Out­re l’art avec lequel l’auteur mène son réc­it, une part de l’intérêt de Retour à Anvie tient assuré­ment au ren­du qu’il nous donne du par­cours intérieur de l’inspecteur Ballinger qui se dévoile à nous pro­gres­sive­ment. Son his­toire per­son­nelle le relie inten­sé­ment au lieu de l’enquête et les con­tours douloureux nous en sont dess­inés en marge de l’intrigue, de sorte que nous prenons aus­si toute la mesure des démons avec lesquels il se débat simul­tané­ment.

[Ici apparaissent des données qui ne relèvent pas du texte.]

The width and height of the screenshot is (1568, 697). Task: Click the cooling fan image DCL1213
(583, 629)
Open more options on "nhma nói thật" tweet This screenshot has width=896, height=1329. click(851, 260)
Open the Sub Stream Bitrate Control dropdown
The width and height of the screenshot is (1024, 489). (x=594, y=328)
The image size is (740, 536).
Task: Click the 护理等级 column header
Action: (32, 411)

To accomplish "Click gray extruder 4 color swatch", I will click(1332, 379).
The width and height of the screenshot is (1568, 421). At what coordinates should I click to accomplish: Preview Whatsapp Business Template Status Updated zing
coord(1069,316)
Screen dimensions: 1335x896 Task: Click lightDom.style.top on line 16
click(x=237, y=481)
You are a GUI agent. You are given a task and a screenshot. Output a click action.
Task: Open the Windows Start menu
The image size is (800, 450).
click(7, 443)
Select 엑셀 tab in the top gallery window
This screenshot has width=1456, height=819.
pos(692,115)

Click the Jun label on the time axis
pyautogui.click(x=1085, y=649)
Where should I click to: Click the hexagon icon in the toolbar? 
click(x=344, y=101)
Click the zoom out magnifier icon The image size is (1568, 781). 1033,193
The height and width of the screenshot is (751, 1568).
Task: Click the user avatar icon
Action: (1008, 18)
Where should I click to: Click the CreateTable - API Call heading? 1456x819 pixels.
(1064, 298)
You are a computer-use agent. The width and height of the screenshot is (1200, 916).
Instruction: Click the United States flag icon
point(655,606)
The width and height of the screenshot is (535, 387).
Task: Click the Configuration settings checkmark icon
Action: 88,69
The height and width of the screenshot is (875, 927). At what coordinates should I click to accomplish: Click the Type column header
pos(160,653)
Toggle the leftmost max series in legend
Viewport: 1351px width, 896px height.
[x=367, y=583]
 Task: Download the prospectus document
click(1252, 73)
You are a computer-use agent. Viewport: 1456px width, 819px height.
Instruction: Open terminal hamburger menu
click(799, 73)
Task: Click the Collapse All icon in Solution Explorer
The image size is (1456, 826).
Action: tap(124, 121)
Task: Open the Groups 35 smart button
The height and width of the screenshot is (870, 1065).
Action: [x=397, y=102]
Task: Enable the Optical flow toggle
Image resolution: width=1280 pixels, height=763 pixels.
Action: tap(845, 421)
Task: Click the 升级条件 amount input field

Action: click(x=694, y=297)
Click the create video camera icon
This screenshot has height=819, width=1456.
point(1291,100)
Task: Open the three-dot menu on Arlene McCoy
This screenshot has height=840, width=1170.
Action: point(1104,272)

Jour­nal­iste poli­tique, Pas­cal Lorent a mis pleine­ment son savoir-faire d’analyste au ser­vice de cette fic­tion qui décon­stru­it les évi­dences pre­mières qui men­a­cent la recherche de la vérité. Un jour­nal­iste pro­fes­sion­nel n’est-il pas aus­si et avant tout un enquê­teur qui doit éviter les pièges sou­vent iden­tiques qui lui sont ten­dus ? Avec ce roman, l’auteur met utile­ment en lumière les rouages de l’assujettissement ordi­naire et surtout la manière dont les per­son­nes redev­ables et résignées peu­vent s’accommoder de cette sit­u­a­tion, voire en tir­er elles-mêmes prof­it. Somme toute, nous tenons là un pre­mier roman tout en finesse à l’écriture maîtrisée qui mérite pleine­ment de retenir l’attention.